PaddleFormers is a Transformers library built on the Baidu PaddlePaddle framework, designed to provide training interfaces and functional experiences for Large Language Models and Vision-Language Models equivalent to Hugging Face. By integrating tensor parallelism, pipeline parallelism, and automatic mixed precision, the project achieves training performance that surpasses Megatron-LM on mainstream models. Furthermore, it fully supports domestic computing chips and is compatible with the Safetensors format, helping developers efficiently complete the entire process from pre-training to post-training.

// technical analysis

PaddleFormers is a Transformers library built on the Baidu PaddlePaddle deep learning framework, designed to provide the PaddlePaddle ecosystem with model interfaces and functional experiences equivalent to Hugging Face Transformers.
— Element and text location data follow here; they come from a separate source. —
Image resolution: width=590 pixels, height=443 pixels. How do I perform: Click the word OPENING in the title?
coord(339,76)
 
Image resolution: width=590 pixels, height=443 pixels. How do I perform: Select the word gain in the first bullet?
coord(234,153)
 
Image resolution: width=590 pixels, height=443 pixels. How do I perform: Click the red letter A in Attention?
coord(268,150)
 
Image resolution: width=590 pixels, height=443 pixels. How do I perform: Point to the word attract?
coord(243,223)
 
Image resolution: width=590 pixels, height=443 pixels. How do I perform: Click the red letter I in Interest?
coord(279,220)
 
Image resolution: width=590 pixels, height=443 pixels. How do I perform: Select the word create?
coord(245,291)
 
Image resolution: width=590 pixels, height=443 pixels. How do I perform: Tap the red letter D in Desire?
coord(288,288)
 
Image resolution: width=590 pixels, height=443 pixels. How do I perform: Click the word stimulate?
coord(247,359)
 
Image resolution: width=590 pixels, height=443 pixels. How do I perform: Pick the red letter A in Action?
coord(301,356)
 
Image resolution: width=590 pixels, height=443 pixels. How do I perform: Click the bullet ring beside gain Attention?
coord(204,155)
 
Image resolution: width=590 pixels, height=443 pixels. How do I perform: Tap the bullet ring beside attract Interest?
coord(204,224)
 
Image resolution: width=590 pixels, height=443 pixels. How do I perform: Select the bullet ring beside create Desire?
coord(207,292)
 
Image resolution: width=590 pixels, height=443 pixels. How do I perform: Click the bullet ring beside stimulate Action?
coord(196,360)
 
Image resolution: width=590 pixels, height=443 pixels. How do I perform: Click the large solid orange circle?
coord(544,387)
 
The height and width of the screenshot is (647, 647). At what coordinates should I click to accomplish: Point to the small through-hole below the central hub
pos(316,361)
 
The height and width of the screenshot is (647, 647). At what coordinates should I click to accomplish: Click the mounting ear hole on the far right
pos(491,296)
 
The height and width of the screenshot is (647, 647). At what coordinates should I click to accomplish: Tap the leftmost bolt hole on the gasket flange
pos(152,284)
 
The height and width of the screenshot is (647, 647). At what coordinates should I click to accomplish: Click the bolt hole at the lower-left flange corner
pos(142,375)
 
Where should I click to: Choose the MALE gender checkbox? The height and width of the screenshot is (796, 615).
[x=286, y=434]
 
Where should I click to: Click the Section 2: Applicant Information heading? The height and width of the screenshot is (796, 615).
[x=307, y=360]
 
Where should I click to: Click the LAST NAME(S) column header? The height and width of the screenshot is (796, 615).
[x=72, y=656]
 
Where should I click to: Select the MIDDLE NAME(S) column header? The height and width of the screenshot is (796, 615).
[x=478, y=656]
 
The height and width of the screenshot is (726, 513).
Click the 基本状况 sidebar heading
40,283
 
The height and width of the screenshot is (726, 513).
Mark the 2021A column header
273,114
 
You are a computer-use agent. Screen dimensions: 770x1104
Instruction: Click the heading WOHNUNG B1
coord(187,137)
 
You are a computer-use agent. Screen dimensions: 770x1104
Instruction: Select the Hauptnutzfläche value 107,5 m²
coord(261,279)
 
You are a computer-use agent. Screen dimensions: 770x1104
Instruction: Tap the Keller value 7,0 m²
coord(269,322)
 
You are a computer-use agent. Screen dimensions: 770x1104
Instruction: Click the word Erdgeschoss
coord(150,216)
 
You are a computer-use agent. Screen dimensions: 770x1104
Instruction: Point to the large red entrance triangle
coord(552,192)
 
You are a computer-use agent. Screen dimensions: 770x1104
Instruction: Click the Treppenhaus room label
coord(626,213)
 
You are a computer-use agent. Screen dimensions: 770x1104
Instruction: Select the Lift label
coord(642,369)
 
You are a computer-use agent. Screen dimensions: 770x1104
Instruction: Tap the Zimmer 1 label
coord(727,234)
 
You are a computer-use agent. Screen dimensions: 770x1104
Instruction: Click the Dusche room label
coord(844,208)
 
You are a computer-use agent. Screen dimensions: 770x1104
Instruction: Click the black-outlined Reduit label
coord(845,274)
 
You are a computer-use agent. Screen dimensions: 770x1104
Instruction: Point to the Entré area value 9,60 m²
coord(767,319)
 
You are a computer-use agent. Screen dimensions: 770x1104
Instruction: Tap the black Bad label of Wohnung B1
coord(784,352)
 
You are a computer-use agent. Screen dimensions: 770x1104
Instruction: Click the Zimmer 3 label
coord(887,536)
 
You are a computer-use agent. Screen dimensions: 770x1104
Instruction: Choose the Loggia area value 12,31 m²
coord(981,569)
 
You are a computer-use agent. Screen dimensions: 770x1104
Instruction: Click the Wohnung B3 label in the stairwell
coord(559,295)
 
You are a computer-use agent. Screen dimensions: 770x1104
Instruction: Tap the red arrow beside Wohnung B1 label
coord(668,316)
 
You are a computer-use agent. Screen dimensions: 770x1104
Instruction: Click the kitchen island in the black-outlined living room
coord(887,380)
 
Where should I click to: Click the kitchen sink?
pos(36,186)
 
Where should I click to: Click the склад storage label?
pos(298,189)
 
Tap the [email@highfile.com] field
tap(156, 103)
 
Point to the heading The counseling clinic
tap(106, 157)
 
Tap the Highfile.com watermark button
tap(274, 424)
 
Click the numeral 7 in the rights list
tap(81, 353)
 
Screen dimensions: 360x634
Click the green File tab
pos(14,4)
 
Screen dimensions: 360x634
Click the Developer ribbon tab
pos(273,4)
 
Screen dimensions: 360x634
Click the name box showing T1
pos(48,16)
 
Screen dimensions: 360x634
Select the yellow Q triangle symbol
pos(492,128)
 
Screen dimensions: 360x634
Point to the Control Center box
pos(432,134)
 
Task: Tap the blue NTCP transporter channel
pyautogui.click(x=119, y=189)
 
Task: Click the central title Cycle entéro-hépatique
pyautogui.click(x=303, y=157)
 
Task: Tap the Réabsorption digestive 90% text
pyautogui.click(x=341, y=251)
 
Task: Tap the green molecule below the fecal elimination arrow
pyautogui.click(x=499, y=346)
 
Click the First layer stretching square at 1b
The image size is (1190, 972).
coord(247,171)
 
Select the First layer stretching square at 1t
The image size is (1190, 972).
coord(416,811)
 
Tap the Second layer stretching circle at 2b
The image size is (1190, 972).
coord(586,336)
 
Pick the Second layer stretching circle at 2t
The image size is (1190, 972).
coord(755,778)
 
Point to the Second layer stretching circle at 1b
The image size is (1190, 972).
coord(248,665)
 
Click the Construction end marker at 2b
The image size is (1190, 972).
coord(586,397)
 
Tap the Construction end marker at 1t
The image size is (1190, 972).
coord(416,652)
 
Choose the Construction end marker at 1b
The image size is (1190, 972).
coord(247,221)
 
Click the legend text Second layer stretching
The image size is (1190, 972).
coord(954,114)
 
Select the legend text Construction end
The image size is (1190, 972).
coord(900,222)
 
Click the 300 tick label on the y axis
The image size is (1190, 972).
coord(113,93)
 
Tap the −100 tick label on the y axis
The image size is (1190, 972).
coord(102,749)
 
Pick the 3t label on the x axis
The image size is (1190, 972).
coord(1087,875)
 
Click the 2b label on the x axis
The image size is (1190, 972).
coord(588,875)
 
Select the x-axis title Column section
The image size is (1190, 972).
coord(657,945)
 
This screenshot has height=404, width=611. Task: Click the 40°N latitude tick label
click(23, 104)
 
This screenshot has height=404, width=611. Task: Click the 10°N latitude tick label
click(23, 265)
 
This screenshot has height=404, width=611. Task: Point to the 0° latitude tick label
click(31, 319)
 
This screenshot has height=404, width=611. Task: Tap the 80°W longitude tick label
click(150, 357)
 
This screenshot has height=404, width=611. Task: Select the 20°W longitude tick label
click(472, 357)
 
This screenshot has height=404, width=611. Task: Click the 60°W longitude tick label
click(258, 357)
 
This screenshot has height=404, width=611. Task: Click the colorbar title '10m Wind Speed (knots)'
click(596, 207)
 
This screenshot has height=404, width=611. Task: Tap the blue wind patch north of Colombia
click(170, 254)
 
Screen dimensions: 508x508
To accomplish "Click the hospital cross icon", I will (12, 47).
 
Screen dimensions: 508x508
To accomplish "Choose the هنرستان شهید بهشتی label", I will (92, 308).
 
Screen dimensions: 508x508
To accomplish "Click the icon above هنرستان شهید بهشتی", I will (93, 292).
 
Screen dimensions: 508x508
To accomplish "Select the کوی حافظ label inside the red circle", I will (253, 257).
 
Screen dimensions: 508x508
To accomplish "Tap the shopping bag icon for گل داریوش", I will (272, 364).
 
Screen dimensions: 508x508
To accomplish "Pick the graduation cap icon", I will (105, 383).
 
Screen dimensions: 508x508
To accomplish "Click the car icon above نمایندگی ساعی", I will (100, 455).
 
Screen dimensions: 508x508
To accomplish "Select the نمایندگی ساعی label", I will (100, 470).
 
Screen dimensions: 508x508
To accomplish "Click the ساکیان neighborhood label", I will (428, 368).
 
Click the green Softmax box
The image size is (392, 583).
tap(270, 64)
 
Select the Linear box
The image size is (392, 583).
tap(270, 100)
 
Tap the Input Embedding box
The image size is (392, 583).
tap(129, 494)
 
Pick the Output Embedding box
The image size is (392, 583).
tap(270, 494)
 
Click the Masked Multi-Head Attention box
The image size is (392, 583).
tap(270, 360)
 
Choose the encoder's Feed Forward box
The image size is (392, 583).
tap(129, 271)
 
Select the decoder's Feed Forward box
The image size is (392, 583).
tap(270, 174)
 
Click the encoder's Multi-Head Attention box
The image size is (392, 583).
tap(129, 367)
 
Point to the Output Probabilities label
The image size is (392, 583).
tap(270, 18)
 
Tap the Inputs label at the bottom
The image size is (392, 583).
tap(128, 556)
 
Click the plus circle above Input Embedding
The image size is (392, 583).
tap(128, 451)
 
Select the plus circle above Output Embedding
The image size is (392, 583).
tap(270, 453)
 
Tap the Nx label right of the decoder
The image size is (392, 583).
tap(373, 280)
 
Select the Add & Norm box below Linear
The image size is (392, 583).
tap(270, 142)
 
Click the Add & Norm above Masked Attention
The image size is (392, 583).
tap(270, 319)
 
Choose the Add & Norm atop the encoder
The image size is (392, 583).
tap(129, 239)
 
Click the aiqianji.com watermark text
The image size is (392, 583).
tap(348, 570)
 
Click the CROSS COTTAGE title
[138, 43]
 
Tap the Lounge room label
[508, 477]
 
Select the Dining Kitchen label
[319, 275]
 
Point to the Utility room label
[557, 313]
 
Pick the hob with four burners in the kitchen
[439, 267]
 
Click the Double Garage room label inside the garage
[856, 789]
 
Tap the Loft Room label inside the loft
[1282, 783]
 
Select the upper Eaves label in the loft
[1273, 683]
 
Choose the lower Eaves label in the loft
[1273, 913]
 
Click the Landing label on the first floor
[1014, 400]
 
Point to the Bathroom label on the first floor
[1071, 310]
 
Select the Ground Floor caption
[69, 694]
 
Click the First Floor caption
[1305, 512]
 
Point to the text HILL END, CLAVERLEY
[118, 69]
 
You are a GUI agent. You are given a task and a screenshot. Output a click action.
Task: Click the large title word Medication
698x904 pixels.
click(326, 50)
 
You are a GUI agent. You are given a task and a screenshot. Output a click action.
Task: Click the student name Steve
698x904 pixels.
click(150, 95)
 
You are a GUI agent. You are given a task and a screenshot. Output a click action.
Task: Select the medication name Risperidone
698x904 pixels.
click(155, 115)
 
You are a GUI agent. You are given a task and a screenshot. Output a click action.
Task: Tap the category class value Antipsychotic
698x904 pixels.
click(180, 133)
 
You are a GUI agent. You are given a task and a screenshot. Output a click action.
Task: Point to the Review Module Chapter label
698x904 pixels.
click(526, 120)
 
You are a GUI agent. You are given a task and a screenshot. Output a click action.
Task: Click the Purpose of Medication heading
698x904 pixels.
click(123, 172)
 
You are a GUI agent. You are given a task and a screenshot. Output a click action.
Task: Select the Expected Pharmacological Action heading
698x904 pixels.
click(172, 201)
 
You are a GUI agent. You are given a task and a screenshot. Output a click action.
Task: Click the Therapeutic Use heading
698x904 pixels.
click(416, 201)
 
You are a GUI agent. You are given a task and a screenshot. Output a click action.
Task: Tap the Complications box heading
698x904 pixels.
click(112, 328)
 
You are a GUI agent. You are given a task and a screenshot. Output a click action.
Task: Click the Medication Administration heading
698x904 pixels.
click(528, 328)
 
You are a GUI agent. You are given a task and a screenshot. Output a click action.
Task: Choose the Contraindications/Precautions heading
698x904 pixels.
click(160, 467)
By integrating high-performance distributed training strategies such as tensor parallelism, pipeline parallelism, expert parallelism, and automatic mixed precision, the project significantly improves training efficiency for Large Language Models (LLM) and Vision-Language Models (VLM), with performance on some key models even surpassing Megatron-LM. Its core design philosophy is to abstract away complex underlying optimization details, providing developers with high-performance, low-resource training solutions, and it implements full support for the Safetensors format to ensure model interoperability across different frameworks.

// key highlights

01
Supports 100+ mainstream Large Language Models and Vision-Language Models, covering DeepSeek, Qwen, Llama, and the Ernie series models.
02
Built-in high-performance distributed training strategies, achieving excellent training performance through FP8 low-precision training, communication-computation overlapping, and memory-computation balancing optimizations.
03
Provides full-process support from pre-training to post-training (CPT/SFT/DPO) and is compatible with efficient fine-tuning techniques such as LoRA.
04
Comprehensive support for the Safetensors format, ensuring that trained model weights can be used directly in mainstream inference frameworks such as vLLM and FastDeploy.
05
Deeply adapted to domestic computing chips, including platforms such as Kunlunxin P800, Iluvatar CoreX Tiangai 150, and MetaX C550.
06
Supports training for cutting-edge model capabilities like Function Call and Thinking, and utilizes Data Packing and Padding Free technologies to improve data processing efficiency.

// use cases

01
Supports the full-process training of 100+ mainstream Large Language Models and Vision-Language Models
02
Provides various efficient fine-tuning and alignment capabilities including CPT, SFT, and DPO
03
Deeply adapts to domestic computing platforms such as Kunlunxin, Iluvatar CoreX, and MetaX

// getting started

Developers can install PaddleFormers via Docker containers or pip; using a virtual environment (conda/venv/uv) is recommended to avoid dependency conflicts. After installation, you can refer to the API examples provided by the project to quickly load models using AutoTokenizer and AutoModelForCausalLM, or use the paddleformers-cli tool to execute model training tasks.